A photo of Hunt published in Stanley Mullen’s fanzine The Gorgon, Vol. 2, No. 1 (August 1948) shows him in front of his bookcase. You can make out the spine of John Coleman Burroughs’ dustjacket for his Dad’s Synthetic Men of Mars (1940—enthusiastically reviewed by RVH in The Alchemist, Vol. 1, No. 2, March 1940). Also on Roy’s desk is a studio portrait photo of the writer A(braham) Merritt, who was an extensive correspondent with the budding artist (“There’s nobody I’d rather have want my photo more than you.”—Merritt to Hunt, August 20th, 1941). Merritt’s side of the conversation is published in Sam Moskowitz’s A. Merritt: Reflections in the Moon Pool (Oswald Train, 1985). It is hoped that someone (FFE perhaps?) could find and reprint Hunt’s letters in this dialogue. Roy apparently lobbied for Hannes Bok, acting as an intermediary, for the job of illustrating Merritt’s The Metal Monster (1920), perhaps in a definitive edition: “Thanks for the offer on Metal Monster and full edition…I like the black and gold idea…” (Merritt to Hunt, May 11th, 1941).

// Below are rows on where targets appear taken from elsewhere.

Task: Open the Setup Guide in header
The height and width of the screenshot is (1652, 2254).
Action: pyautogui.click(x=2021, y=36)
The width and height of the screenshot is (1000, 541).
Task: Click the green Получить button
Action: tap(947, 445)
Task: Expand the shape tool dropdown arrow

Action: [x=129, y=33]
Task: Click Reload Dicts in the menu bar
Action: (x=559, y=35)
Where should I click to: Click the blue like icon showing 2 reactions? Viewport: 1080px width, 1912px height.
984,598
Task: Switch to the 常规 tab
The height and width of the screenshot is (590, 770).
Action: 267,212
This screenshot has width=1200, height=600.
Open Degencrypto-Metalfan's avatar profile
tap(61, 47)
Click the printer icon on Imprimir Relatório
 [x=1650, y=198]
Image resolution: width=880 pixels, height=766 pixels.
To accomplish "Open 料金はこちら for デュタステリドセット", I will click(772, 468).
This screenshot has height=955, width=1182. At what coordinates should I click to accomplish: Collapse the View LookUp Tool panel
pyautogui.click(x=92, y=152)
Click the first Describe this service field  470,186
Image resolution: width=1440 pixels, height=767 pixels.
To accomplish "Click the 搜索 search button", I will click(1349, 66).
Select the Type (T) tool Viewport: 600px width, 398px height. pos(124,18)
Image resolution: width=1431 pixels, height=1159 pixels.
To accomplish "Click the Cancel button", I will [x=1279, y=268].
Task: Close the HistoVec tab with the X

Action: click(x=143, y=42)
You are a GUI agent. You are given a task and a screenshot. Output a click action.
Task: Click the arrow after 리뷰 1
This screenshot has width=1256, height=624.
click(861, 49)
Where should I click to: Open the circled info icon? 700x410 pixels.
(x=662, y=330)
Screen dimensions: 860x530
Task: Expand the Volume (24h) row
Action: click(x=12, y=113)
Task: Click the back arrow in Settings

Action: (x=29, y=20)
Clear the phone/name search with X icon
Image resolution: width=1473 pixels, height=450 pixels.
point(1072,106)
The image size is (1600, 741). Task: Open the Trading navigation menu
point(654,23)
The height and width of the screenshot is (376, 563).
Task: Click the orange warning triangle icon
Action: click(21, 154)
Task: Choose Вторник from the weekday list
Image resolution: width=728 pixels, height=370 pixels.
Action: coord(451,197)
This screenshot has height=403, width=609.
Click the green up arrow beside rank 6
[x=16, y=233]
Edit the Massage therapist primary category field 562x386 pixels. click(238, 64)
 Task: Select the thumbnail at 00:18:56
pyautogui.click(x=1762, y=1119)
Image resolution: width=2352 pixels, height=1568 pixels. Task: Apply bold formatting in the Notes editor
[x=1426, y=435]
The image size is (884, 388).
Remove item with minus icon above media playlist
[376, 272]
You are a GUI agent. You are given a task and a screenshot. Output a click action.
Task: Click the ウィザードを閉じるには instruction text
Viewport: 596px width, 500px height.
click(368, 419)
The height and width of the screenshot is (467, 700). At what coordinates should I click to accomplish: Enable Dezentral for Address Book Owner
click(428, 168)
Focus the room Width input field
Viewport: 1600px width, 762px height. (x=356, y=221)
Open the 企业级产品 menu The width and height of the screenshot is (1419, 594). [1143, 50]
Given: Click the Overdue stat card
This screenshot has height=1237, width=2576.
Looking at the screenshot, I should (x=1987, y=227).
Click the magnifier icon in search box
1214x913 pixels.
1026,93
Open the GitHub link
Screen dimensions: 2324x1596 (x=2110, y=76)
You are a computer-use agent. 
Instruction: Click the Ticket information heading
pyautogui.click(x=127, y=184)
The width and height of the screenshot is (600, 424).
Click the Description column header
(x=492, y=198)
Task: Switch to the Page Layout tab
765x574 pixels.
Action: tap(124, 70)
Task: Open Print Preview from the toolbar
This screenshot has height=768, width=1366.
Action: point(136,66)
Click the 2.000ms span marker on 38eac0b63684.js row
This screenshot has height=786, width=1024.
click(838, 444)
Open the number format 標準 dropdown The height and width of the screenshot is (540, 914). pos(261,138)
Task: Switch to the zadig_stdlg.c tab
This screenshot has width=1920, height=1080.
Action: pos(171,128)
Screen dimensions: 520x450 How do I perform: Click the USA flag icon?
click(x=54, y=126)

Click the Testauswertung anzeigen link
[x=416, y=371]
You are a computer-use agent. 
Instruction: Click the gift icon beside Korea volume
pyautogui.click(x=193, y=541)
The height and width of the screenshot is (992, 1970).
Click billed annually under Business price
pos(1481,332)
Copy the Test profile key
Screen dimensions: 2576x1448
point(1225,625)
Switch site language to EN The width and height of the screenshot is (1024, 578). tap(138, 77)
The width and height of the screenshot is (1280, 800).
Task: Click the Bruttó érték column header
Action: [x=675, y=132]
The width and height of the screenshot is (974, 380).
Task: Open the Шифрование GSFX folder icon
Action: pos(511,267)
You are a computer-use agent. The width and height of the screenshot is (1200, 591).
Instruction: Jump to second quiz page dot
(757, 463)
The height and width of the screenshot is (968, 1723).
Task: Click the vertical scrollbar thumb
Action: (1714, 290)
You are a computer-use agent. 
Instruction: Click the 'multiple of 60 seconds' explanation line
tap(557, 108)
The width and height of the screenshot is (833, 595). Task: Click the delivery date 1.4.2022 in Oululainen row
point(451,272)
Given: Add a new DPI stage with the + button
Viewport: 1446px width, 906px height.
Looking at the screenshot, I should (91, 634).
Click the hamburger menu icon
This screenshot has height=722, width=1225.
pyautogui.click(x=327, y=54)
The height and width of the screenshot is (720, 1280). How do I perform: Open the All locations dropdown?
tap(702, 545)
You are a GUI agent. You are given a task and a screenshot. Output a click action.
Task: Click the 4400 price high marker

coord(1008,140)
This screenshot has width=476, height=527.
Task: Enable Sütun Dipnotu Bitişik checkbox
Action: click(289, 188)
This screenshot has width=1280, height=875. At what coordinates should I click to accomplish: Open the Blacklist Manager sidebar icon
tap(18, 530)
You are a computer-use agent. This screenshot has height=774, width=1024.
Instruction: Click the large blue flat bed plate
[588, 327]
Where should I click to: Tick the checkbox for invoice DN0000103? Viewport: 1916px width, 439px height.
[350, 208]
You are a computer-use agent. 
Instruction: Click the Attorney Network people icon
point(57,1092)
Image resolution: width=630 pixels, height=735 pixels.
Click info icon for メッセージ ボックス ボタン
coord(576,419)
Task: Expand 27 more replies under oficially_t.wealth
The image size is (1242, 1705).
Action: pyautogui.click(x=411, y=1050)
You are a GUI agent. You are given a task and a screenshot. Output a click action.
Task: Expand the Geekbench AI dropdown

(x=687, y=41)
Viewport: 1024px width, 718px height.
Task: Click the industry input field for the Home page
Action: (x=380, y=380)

We need to ‘hear’ Roy’s letters!

Like Bok, a fair amount of Hunt’s art for fanzines has an Art Deco style prevalent at that time. Roy did contribute a bibliography of Merritt’s work to the premiere issue of The Gorgon in March 1947, Covers for another ‘40s fanzine Le Zombie not only show what appears to be the use of a litho crayon for additional shading but the influence of Alexander King’s voudon tableaus in William Seabrook’s Magic Island (1929).

4.

Roy seemed foremost to be a fan of Edgar Rice Burroughs, beginning with his enjoyment of Hal Foster’s adaptation of Tarzan of The Apes in the Sunday newspapers. Hunt aspired to “study under J. Allen St. John [ERB’s main illustrator]…I would set about copying [pictures and colored jackets] diligently”. This is especially evident in Hunt’s own cover design and typography. After high school, he had worked creating handcrafted marquees for theaters. His lettering shows the clear influence of St. John’s titles for Burroughs’ dust jackets (Capital ‘T”s especially looking ‘sword-like’. Not to mention St. John’s iconic redesigned logo for Weird Tales.)—a bespoke hand drawn jacket for John Taine’s novel The Gold Tooth being the best example (and superior to the actual printed edition’s design from 1927). While doing his wartime service with the US Navy, Roy actually ran into his idol ERB who was then serving as a war correspondent.

Hunt also recounted meeting the screen’s first sound Tarzan, Frank Merrill, in ERB-dom, No. 21 (July 1967). His cover for the 80th number of that same publication is one of this writer’s new favorites: A profile of The War Chief, Shoz Dijiji, rendered in concentric hues of a Colorado sunset. It transcends the influences of other artists, being a definitive illustration for a Burroughs work (1927) that is purely Huntian. I remember when this fanzine came out in 1975, this writer was less receptive to its cover’s style, preferring something more…Frazetta-like? With age comes wisdom. The art of Roy V. Hunt became then more than just the sum of his influences—Lovecraft, Merritt, Burroughs, Finlay, St. John, etc.—achieving that rare alchemy of being an inspiration to those of us who come after him.

All of those book illustrations for Mullen’s Moonfoam and Sorceries which started this appreciation are reproduced fully herein, yet one now needs the totality of the actual published tome in its dark blue inked silver wraps. The quality of art and accompanying research is strong proof to anyone interested in great Old School fantasy illustration that they also need Roy V. Hunt. A Retrospective.